Robert ParkeHarrison captures the essence of his own work when he explains, "My photographs tell stories of loss, human struggle, and personal exploration within landscapes scarred by technology and over-use...I strive to metaphorically and poetically link laborious actions, idiosyncratic rituals, and strangely crude machines into tales about our modern experience." Elegy, by photographers Robert and Shana ParkeHarrison is a contemporary image created in 2007. The term "elegy", not to be confused with eulogy, is defined as a mournful, melancholic, or plaintive poem, especially a funeral song or a lament for the dead. This photograph, like other, similar images by the artists, includes butterflies as subjects. Yet unlike Mourning Cloak or Stolen Summer, Elegy conveys a sense of synergy between the little girl and the butterflies that softly touch her cheek.

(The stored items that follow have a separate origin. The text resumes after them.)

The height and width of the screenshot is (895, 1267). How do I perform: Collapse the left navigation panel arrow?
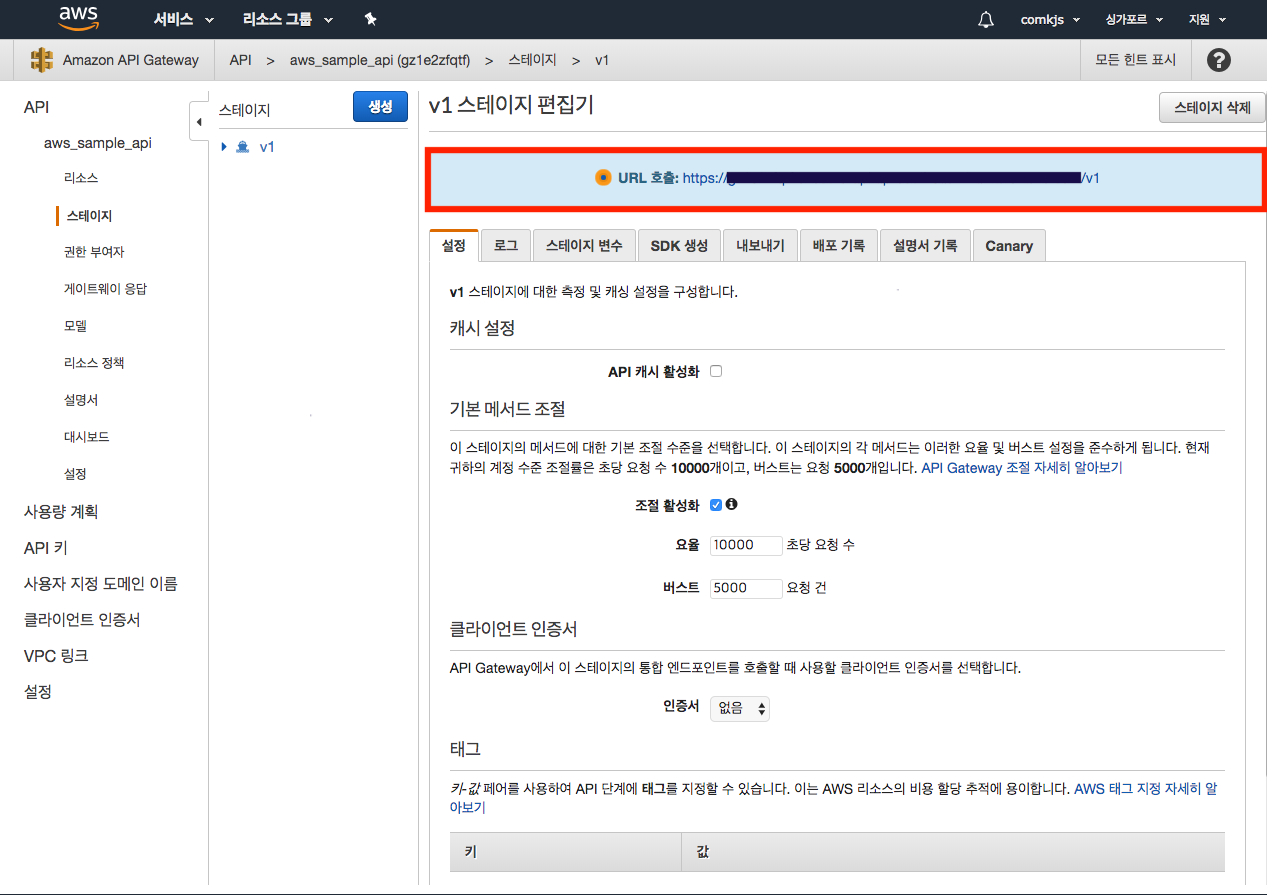coord(198,122)
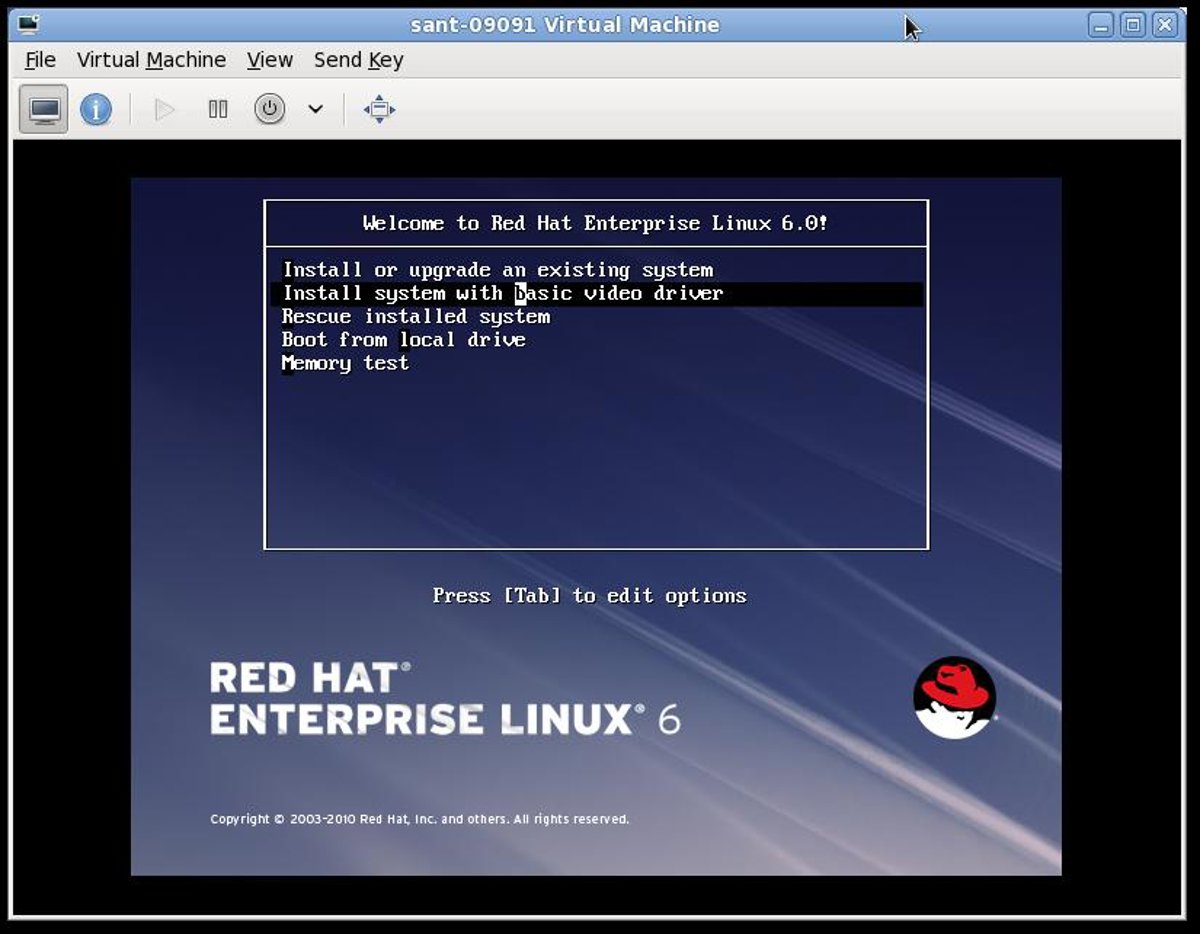The height and width of the screenshot is (934, 1200).
Task: Select Install or upgrade an existing system
Action: [x=497, y=270]
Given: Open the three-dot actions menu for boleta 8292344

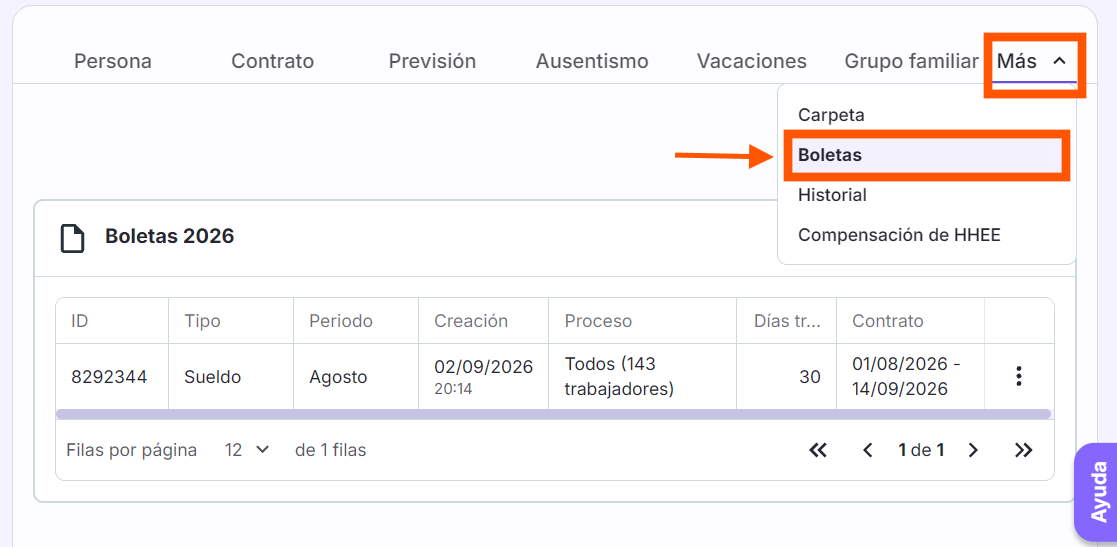Looking at the screenshot, I should coord(1019,376).
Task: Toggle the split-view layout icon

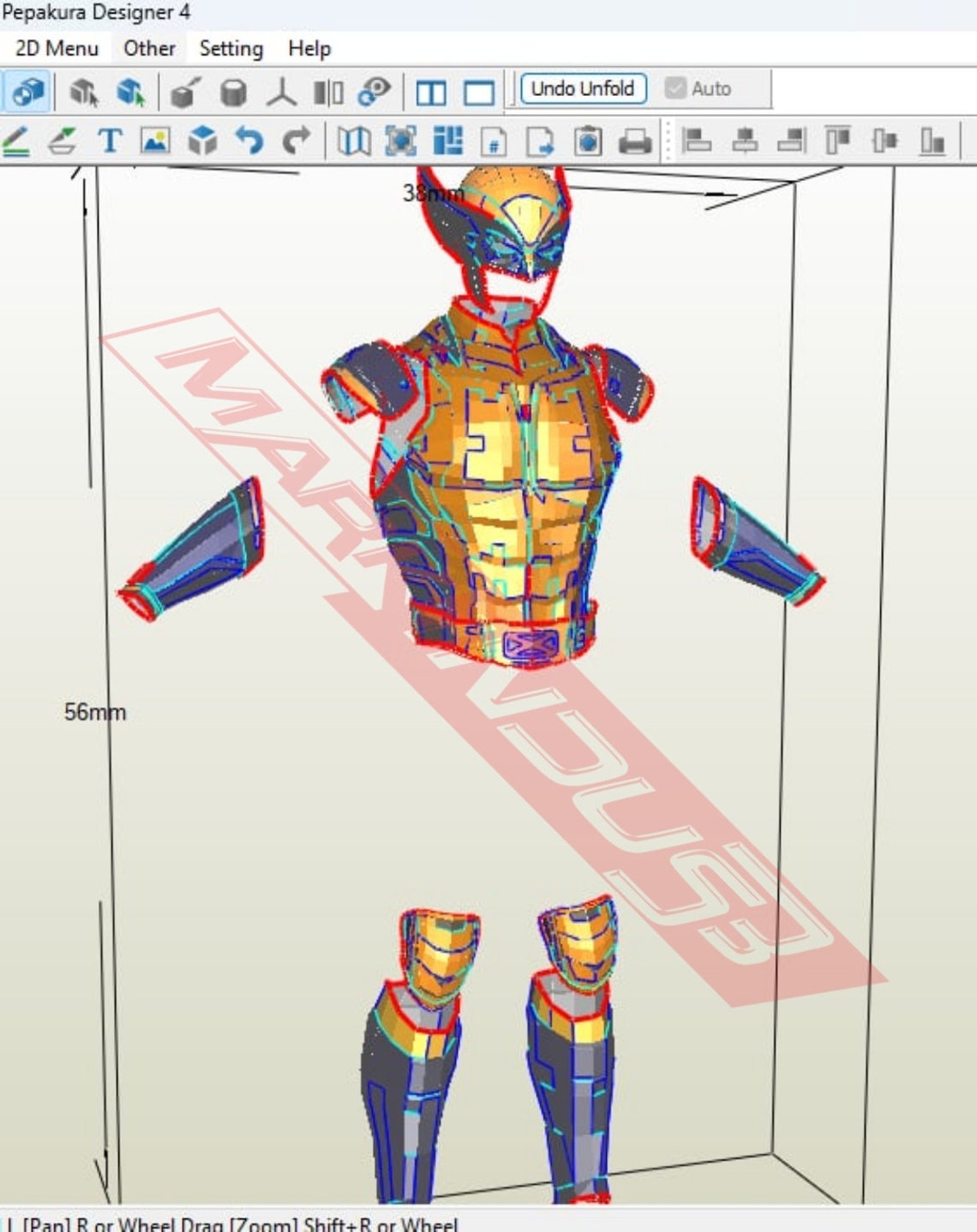Action: (432, 89)
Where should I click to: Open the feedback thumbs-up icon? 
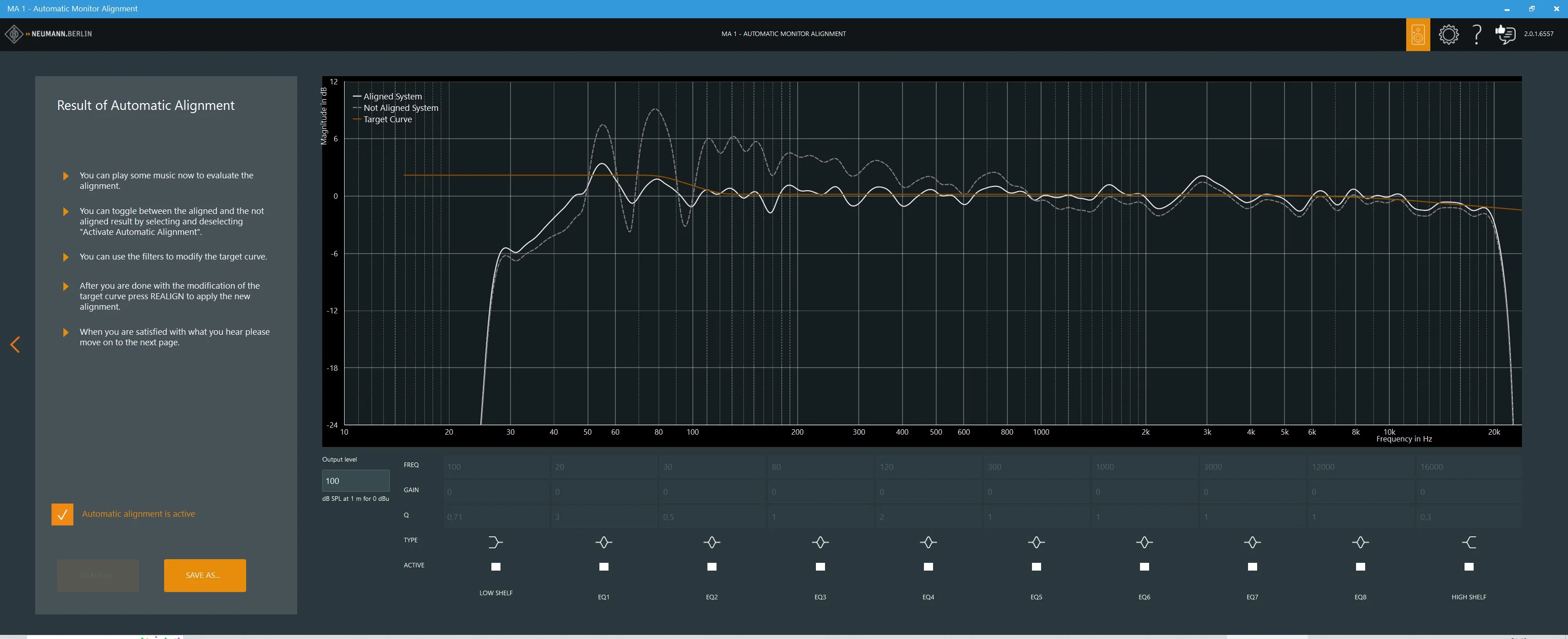[x=1505, y=34]
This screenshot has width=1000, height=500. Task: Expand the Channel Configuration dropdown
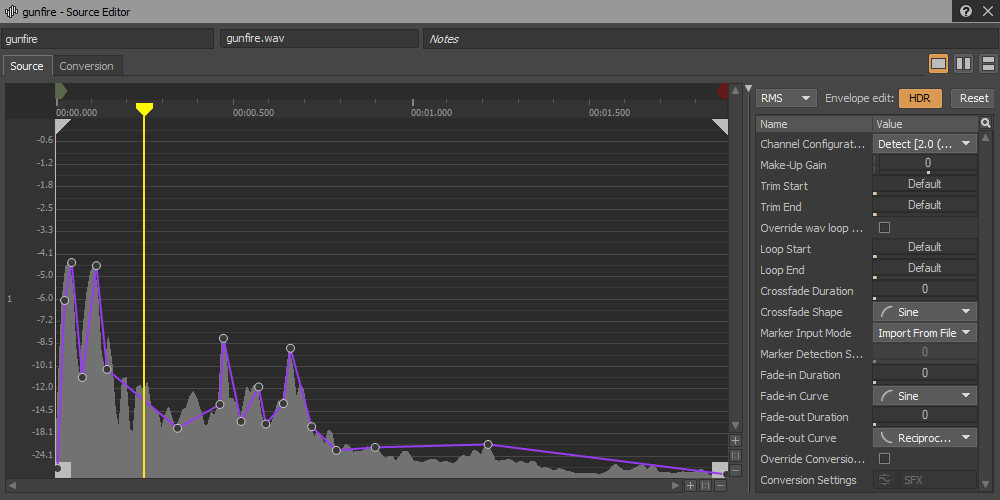[x=925, y=144]
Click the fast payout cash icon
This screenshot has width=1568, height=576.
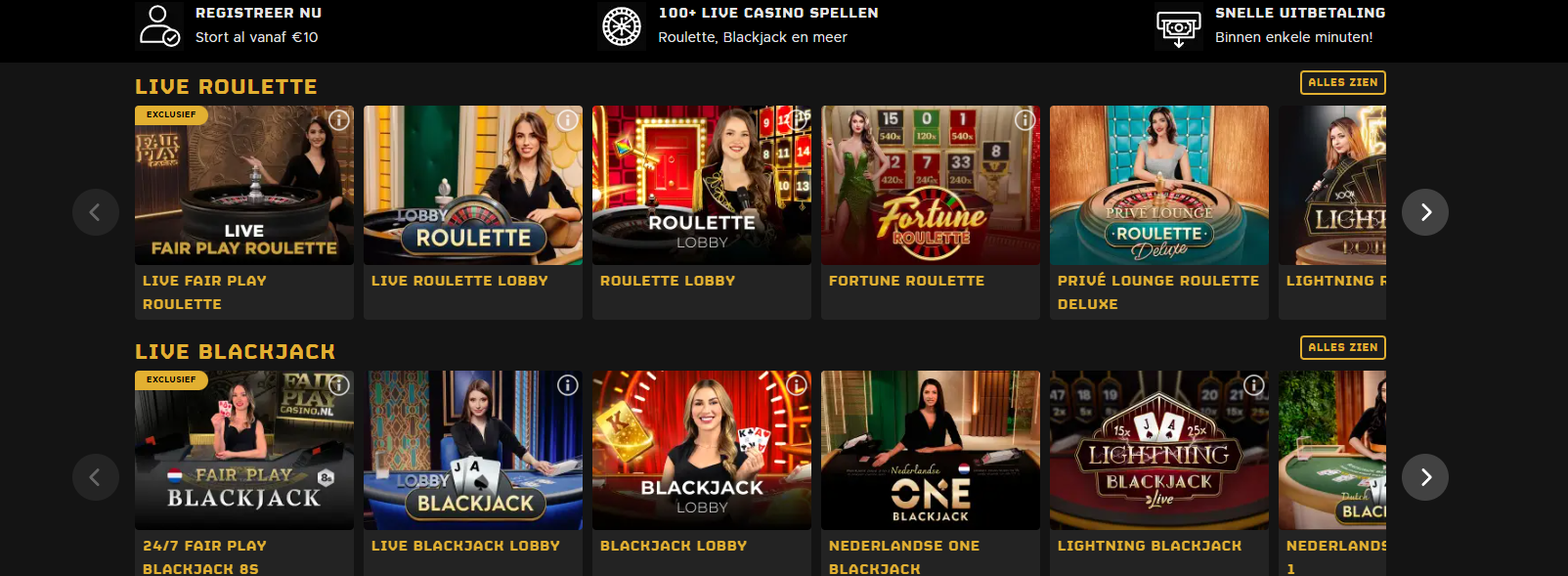pyautogui.click(x=1178, y=28)
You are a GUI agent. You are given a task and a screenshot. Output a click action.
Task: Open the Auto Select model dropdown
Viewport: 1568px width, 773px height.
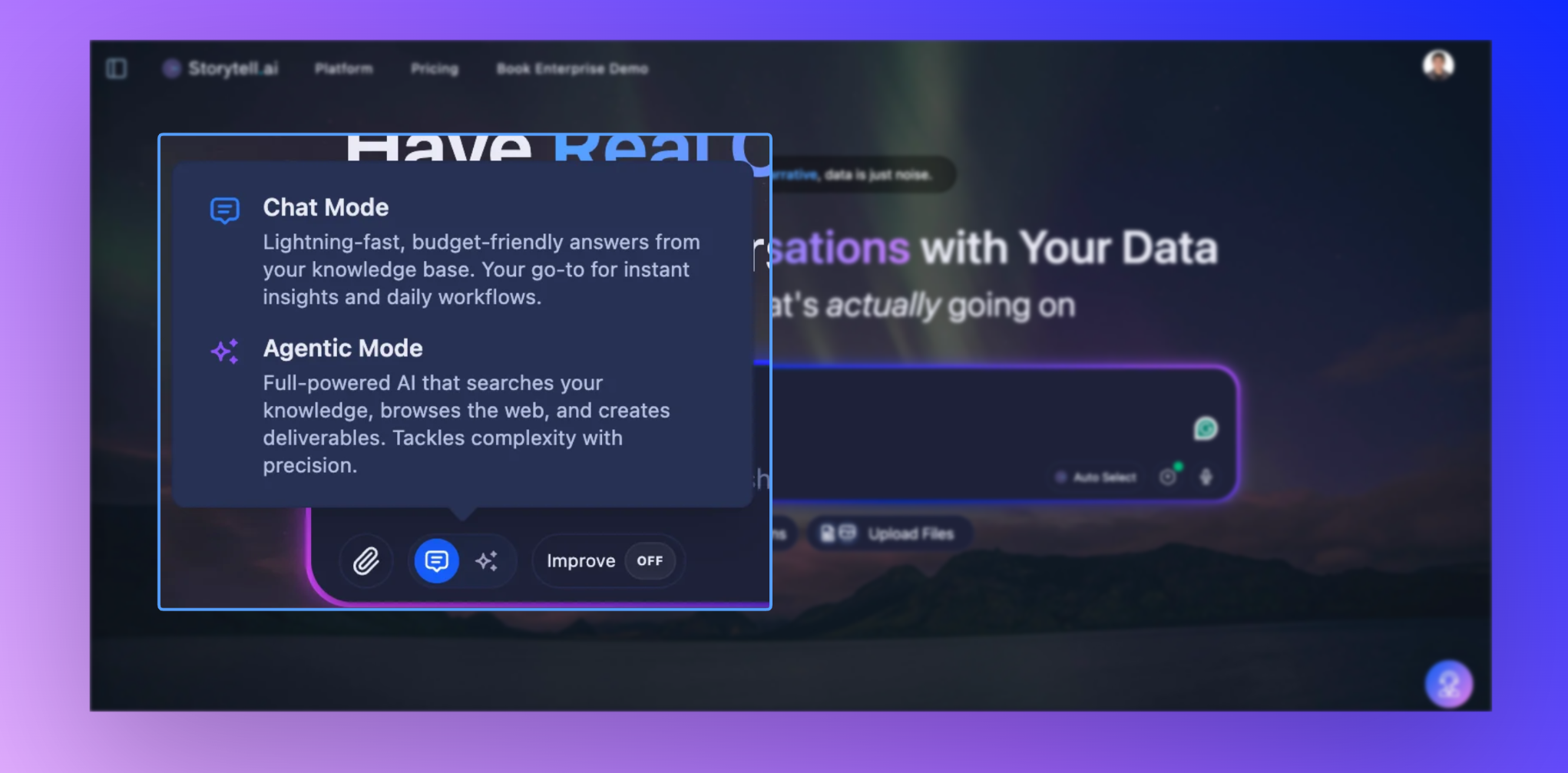point(1097,477)
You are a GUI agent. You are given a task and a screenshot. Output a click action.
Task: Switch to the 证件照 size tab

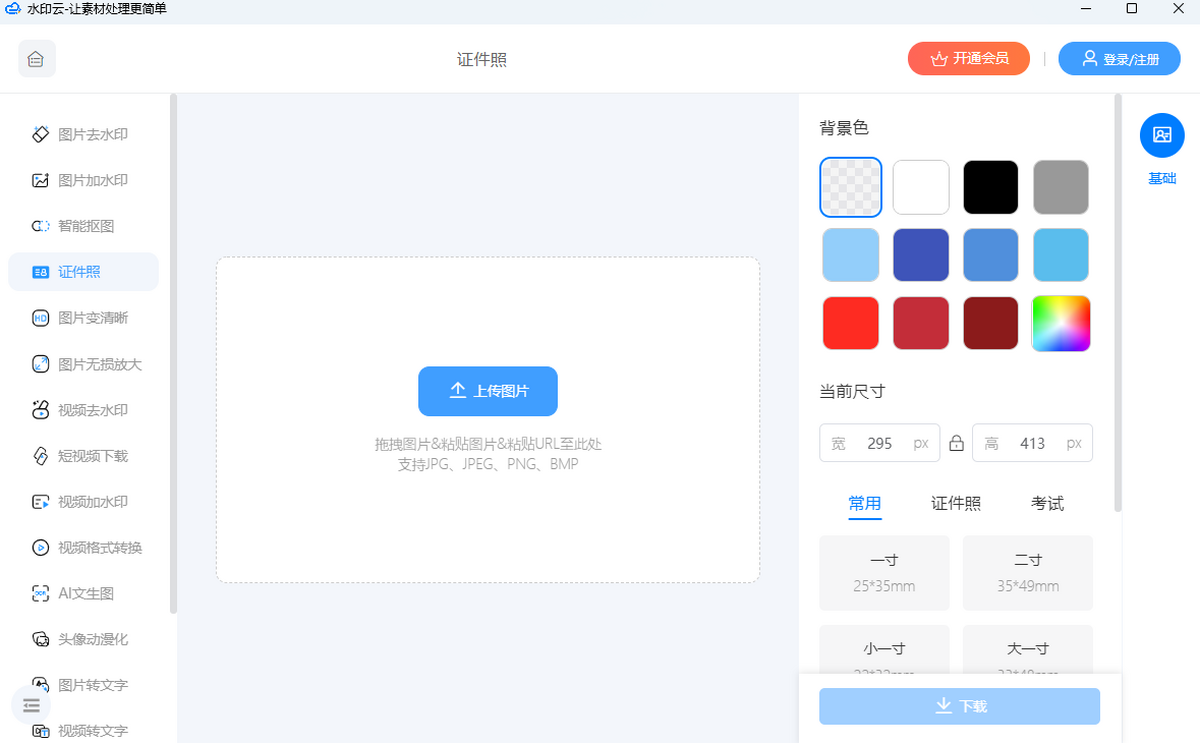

I was particularly captivated by Robert and Shana's photo as it relates to an attempt to create an image of God. In my mind I considered this photograph as a fantastic representation of Karl Barthes' assertion that "Studying God is like trying to draw a picture of a bird in flight. One result is a bird frozen in time and space with precise detail. The other is a blur which captures movement and speed." When I think about the daunting task of creating an image of God, and when I consider the attempts to draw a bird in flight, and when I consider the butterflies in Elegy, I am reminded of this past summer. While on vacation at a beach that is my second home, I tried to capture exactly what it is that I love about this beach. I realized that all that I love about my beach is precisely that which cannot by captured or frozen in time. I love the deep rumbling of the waves, a sound that is only perceptible in person when the different decibels from different distances reach our intricate ears. I love the beauty of the waves, a beauty that is inherently found only in its movement and gloriously dynamic nature. I love the wind. I love movement its ability to evade restrictive boxes or outlines. I love the ungraspable. So when I look at Elegy, and when I try to imagine an image of God, I imagine movement. Our God-the perfect Trinity- is so immediate, so relational, so real, so human, so apart and Godly, and a beautiful/dynamic/eternal dance of Three. yet our God is also that which cannot be photographed or reduced.
So, Elegy, whether meaning to or not, is a fabulous image of the dynamism and breath of God.